TO DO:
- 1) Please reproduce the part of the V4L2 decoder format discussion starting at "In theory, if" and ending at "for the stream.", word for word.
- 2) Carry the V4L2 decoder format discussion forward from the point where it stops.

DOCUMENT SEGMENT:

It was suggested in the very early RFC stage, but it looks like it
didn't make it to the final spec.
https://patchwork.kernel.org/patch/10583233/#22209555

>
> Is this the intended way to negotiation IPP functions with the driver ?
>

In theory, if the userspace knows whether the stream is 4:2:0 or 4:2:2
and 8-bit or 10-bit, it can still select the first format from the top
that matches these properties.

That's not how format handling in V4L2 works, though. ENUM_FMT is
expected to return a list of valid formats and if we forget about the
image processor for a moment, a stateless decoder would always return
any possible format, including ones invalid for the stream.

Now back to the image processor, if it handles conversions from any to
any format listed by ENUM_FMT, we kind of regain the V4L2 compliance,
but if the conversions are limited, the above requirement still
doesn't hold and we're not implementing V4L2 correctly.

Perhaps we can still amend the spec and require controls that
determine the stream properties to be set before starting the
streaming? I can imagine it could also help the driver filter out some
unsupported streams early, before allocating buffers and attempting to
decode.

Best regards,
Tomasz

> >
> > When the application sets a pixel format other than NV12,
> > the post-processor is transparently enabled.
> >
> > Patch 1 is a cleanups needed to easier integrate the post-processor.
> > Patch 2 introduces the post-processing support.
> > Patch 3 updates the uAPI specification.
> >
> > This is tested on RK3288 platforms with MPEG-2, VP8 and
> > H264 streams, decoding to YUY2 surfaces. For now, this series
> > is only adding support for NV12-to-YUY2 conversion.
> >
> > Applies to media/master.
> >
> > Future plans
> > ------------
> >
> > It seems to me that we should start moving this driver to use
> > regmap-based access to registers. However, such move is out of scope
> > and not entirely related to this post-processor enablement.
> >
> > We'll work on that as follow-up patches.

STUDY MATERIAL:

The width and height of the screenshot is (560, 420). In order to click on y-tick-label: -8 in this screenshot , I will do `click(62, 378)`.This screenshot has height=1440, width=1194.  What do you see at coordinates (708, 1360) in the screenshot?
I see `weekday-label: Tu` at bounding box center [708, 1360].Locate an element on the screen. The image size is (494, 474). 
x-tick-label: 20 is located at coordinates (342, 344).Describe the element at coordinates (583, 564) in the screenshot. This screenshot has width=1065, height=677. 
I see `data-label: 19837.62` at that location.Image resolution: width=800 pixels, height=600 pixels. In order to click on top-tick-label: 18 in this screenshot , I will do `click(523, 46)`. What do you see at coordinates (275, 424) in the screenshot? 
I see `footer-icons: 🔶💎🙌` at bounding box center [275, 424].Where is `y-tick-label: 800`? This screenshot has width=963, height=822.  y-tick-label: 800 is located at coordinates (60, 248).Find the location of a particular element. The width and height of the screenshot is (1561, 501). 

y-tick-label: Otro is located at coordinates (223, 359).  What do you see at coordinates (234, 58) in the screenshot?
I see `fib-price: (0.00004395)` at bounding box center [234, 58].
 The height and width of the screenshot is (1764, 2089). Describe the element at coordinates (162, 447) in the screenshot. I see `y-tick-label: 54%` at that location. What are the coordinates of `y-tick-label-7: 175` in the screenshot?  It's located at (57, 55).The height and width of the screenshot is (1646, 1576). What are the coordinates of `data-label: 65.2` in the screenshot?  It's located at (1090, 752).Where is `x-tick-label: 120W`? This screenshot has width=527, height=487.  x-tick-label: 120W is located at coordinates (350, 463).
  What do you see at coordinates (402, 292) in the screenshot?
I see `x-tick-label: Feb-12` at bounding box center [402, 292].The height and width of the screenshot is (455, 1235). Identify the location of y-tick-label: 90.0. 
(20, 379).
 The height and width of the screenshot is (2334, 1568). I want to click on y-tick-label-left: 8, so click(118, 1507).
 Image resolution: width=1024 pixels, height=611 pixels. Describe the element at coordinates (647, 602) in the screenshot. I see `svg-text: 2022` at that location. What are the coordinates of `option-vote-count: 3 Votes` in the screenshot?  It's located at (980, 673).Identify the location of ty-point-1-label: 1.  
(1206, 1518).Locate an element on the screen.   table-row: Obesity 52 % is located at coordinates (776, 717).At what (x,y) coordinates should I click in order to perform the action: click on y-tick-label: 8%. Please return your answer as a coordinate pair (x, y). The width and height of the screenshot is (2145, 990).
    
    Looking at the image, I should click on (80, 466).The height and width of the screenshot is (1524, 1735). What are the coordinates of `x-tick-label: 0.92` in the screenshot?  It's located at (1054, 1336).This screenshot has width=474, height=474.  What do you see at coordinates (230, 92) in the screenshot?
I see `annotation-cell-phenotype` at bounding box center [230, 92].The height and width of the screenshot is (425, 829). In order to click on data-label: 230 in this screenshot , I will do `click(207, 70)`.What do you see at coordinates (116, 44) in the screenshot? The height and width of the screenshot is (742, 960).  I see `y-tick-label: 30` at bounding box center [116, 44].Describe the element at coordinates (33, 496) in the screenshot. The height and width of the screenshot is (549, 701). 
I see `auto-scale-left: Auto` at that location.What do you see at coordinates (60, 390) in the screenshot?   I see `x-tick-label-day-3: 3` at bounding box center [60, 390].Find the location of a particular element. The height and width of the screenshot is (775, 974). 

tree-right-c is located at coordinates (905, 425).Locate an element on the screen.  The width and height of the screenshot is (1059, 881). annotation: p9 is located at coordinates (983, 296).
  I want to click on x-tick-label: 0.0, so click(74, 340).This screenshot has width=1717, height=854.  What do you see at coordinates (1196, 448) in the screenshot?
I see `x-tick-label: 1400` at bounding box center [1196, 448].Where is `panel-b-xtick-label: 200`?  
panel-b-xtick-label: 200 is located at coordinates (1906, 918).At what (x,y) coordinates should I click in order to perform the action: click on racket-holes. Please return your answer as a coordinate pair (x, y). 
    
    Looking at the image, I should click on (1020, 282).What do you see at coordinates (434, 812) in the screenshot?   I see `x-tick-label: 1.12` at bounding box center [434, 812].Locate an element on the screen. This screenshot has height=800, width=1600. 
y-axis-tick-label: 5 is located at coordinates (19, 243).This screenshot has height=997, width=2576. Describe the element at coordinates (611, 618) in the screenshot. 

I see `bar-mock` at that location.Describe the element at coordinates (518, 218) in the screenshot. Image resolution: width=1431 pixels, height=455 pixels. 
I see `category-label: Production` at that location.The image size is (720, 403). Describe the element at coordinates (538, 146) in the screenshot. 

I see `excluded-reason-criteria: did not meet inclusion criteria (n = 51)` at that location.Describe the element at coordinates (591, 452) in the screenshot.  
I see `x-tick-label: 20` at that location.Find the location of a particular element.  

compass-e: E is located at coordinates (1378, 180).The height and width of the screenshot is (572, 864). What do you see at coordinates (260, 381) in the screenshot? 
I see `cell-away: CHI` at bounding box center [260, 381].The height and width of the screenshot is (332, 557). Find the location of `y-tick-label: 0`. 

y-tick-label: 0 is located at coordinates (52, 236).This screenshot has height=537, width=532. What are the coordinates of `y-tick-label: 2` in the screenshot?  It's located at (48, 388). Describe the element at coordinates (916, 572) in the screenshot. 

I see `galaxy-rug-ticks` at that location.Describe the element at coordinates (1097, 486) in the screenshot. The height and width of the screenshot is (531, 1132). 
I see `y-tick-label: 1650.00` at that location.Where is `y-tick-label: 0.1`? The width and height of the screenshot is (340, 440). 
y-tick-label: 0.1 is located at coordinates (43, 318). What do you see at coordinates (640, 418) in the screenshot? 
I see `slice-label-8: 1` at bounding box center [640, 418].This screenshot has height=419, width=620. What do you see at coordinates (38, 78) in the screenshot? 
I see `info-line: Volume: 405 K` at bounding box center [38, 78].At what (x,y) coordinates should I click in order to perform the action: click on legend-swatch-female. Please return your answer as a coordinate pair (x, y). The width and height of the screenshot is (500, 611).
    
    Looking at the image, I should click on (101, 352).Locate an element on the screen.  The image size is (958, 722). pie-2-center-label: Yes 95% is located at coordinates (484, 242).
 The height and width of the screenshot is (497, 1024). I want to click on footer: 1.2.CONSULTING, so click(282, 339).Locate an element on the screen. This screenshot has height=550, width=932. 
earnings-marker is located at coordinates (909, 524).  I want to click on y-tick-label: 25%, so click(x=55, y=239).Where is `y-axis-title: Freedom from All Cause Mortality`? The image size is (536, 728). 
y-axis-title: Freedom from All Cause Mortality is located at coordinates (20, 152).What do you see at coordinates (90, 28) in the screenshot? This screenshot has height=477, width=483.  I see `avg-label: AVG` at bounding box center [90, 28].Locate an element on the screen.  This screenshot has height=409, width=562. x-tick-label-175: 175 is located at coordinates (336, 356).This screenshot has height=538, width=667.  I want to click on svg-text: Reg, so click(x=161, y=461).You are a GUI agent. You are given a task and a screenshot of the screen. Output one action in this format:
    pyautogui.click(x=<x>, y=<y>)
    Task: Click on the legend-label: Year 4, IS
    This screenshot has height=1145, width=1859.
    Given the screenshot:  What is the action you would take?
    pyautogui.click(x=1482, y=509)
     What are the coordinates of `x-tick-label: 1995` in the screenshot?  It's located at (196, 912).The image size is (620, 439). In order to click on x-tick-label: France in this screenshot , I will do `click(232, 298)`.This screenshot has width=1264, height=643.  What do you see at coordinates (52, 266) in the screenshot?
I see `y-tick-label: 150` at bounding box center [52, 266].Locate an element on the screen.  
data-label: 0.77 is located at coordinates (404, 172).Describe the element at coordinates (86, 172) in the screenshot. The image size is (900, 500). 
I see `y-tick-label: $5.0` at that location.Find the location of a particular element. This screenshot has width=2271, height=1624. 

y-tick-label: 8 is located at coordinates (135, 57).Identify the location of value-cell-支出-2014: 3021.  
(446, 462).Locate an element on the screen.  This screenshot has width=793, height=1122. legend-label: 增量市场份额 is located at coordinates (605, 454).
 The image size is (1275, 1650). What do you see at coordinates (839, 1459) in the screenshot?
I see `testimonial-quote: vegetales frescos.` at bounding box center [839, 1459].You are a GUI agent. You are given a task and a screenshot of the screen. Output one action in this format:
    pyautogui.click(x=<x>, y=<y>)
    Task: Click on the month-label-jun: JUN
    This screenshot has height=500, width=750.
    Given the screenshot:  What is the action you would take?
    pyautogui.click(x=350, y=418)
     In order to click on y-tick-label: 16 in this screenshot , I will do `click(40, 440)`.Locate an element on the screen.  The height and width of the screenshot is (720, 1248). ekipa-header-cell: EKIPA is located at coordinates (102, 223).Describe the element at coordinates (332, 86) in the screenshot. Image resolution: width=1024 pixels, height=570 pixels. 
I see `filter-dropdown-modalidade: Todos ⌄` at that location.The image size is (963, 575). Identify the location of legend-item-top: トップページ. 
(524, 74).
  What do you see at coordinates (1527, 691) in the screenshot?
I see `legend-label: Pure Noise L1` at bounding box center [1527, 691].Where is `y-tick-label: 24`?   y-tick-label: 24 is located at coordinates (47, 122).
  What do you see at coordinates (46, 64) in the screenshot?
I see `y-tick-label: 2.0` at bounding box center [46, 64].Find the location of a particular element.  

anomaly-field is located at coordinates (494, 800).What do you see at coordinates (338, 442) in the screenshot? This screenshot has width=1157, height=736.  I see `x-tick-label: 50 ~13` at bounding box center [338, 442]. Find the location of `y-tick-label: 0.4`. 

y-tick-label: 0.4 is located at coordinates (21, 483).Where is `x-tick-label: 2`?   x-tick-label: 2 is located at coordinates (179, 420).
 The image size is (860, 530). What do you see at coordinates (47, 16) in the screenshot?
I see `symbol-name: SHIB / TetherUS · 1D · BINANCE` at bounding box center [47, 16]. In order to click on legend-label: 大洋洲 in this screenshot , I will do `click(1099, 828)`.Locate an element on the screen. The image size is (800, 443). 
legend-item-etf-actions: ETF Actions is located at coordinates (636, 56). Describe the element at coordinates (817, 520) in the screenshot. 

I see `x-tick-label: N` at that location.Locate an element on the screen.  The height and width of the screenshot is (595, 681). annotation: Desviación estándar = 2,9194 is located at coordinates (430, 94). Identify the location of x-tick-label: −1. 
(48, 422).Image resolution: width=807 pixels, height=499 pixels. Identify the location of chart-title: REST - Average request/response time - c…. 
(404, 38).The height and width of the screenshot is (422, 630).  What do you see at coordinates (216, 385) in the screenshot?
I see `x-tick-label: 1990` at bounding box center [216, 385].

SOLVED TASKS:
- 1)
In theory, if the userspace knows whether the stream is 4:2:0 or 4:2:2
and 8-bit or 10-bit, it can still select the first format from the top
that matches these properties.

That's not how format handling in V4L2 works, though. ENUM_FMT is
expected to return a list of valid formats and if we forget about the
image processor for a moment, a stateless decoder would always return
any possible format, including ones invalid for the stream.

- 2)
> >
> > Changelog
> > ---------
> >
> > Changes v3:
> >
> > * After discussing with Hans and Tomasz during the media summit
> > in ELCE, we decided to go back on the MC changes. The MC topology
> > is now untouched. This means the series is now similar to v1,
> > except we explicitly use the ENUM_FMT to hint about the post-processed
> > formats.
> >
> > Changes v2:
> >
> > * The decoder->post-processor topology is now exposed
> >   explicitly and applications need to configure the pipeline.
> >   By default, the decoder is enabled and the post-processor
> >   is disabled.
> >
> > * RGB post-processing output has been dropped. We might
> >   add this in the future, but for now, it seems it would
> >   make the code more complex without a use-case in mind.
> >   RGB is much more memory-consuming so less attractive
> >   than YUV, and modern GPUs and display controllers support YUV.
> >
> > * The post-processor implementation still supports RK3288
> >   only. However, a generic register infrastructure is introduced
> >   to make addition of other variants such as RK3399 really easy.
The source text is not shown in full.